Clarice West-Hobbs is chair of the Standards of Practice and Education Committee that directed the development of the standards. She stresses that, "Ontario teachers are among the first in the world to be involved first-hand in the development of their own standards. In a number of jurisdictions where standards apply to the teaching profession – like some states in the U.S. and Australia – teachers have not been as actively involved as here.

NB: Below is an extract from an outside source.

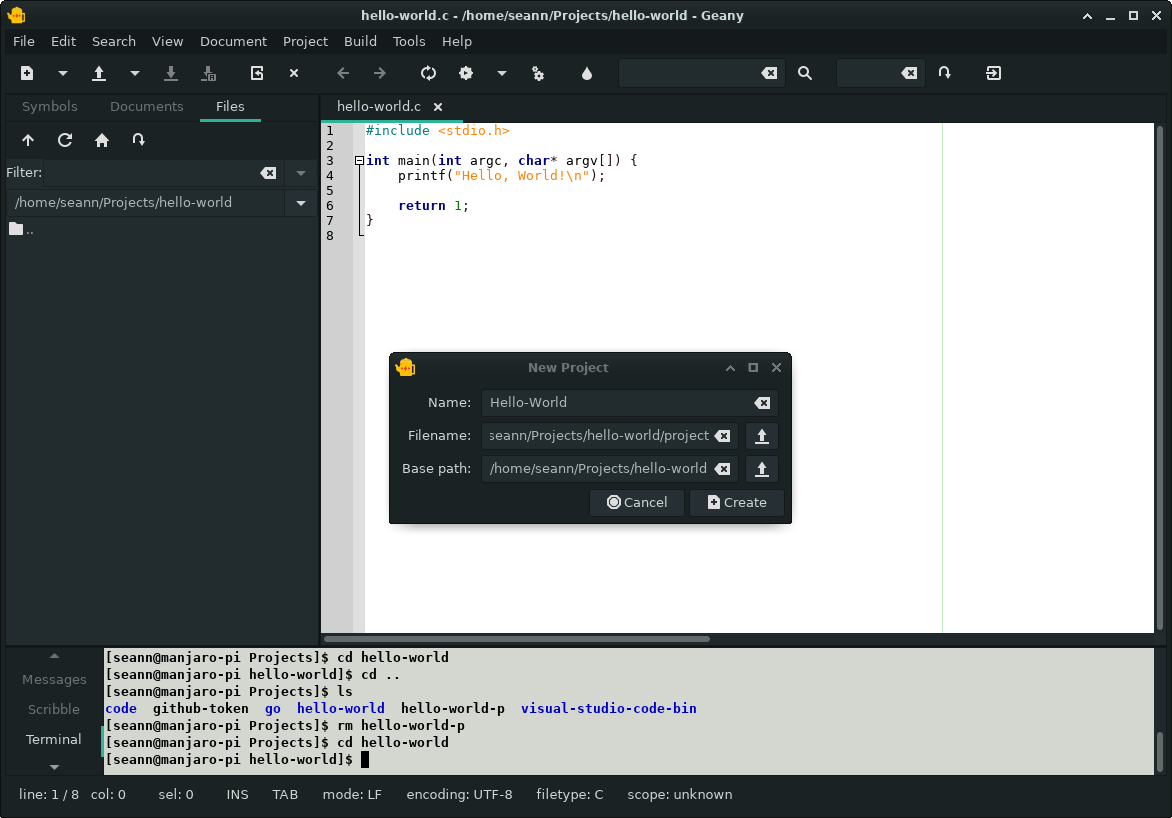Viewport: 1172px width, 818px height.
Task: Browse for project Filename location
Action: tap(762, 436)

"The standards in other jurisdictions often serve purposes that are quite different from ours, like performance evaluation or measures of achievement of specific curriculum objectives. Our standards are descriptors of what makes the teaching profession a unique professional experience and are meant to be a cornerstone of teacher professional learning and growth."


The standards will be used to accredit, develop and improve professional learning programs and experiences for future and current teachers, principals and supervisory officials.

"They will be a foundation for professional learning accredited by the Ontario College of Teachers. The College must ensure that the professional learning programs it accredits address the professional growth needs of members from the time they prepare to enter the profession to the time they retire," said West-Hobbs.

"Members of the profession and the public, will be assured in the future that professional learning programs are closely linked to what teachers do and that every certification course in the province supports the standards of practice for the profession."

The College anticipates that the Standards of Practice for the Teaching Profession will also be incorporated into the discipline and fitness to practise processes. The Professional Misconduct Regulation that supports the two processes includes a section that deals specifically with failing to maintain the standards of the profession.

Council approved the standards of practice in principle and provided members of the College and the public an opportunity to comment further on them. The deadline for comments is April 30. You will find a full copy of the standards in the pullout section of this magazine.

The College expects the final version of the Standards of Practice for the Teaching Profession to be considered by Council in the fall of 1999.